O presidente do Governo Regional da Madeira quer que a privatização dos CTT seja revertida, por causa da situação absurda do fecho de postos em locais onde eram prestados serviços a pessoas idosas. Embora o defenda, Miguel Albuquerque sabe que seria complicado fazê-lo.

"O que pode fazer o Governo [da República], neste momento, o que era bom era reverter e eu sou favorável à reversão dessa privatização, mas, como sabe, o capital está disperso por milhares de acionistas e também não podemos defraudar essas pessoas que compraram ações dos CTT", afirmou, citado pela Lusa, à margem da assinatura de um protocolo entre o Serviço de Saúde da Região Autónoma da Madeira (SESARAM) e a Associação Industrial de Táxi da Região Autónoma da Madeira no âmbito de uma cooperação interinstitucional relacionada com o transporte não urgente de doentes.

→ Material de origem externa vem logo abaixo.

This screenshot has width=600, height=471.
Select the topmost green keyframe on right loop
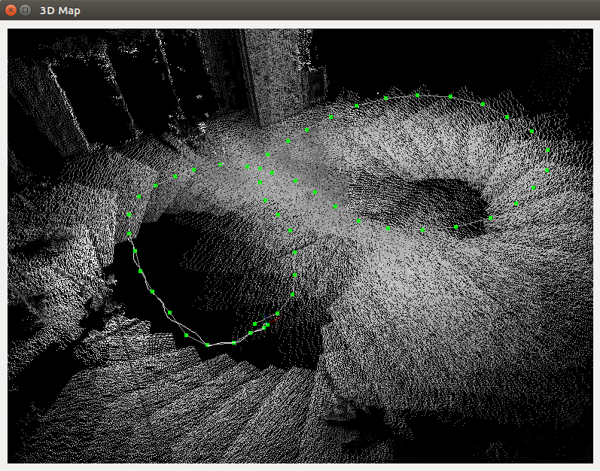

O que está a acontecer nos CTT, do meu ponto de vista, é de facto uma coisa absurda de estarem a encerrar postos em áreas que prestam serviços, sobretudo à população mais idosa que não tem internet, etc., é um contributo para a desertificação dos concelhos e freguesias e o que está a acontecer é, na verdade, uma empresa que dava lucro foi privatizada sem necessidade".

Miguel Albuquerque exemplificou que, na região, não tem intenções de privatizar as empresas públicas de transporte e de eletricidade, porque sempre foi "contra a privatização de serviços essenciais". É política manter "em mão pública" setores estratégicos.

O atual estado de indignação relativamente ao fecho de estações dos CTT "é um bom imbróglio e tem de ser resolvido a nível nacional".

Na região da Madeira, lembrou, não é permitido ao Governo "abrir estações de correios". "O Governo nacional vai ter que tomar uma decisão sobre esta matéria" porque está a "causar grandes transtornos não só aqui na Madeira, mas em todo o país".

Ao todo, são 22 os balcões que os CTT anunciaram fechar em Portugal, no âmbito do plano de reestruturação. Segundo a Comissão de Trabalhadores dos Correios de Portugal, vai afetar 53 postos de trabalho.

Na Madeira, há uma loja afetada:

  • Arco da Calheta (Calheta, na Madeira).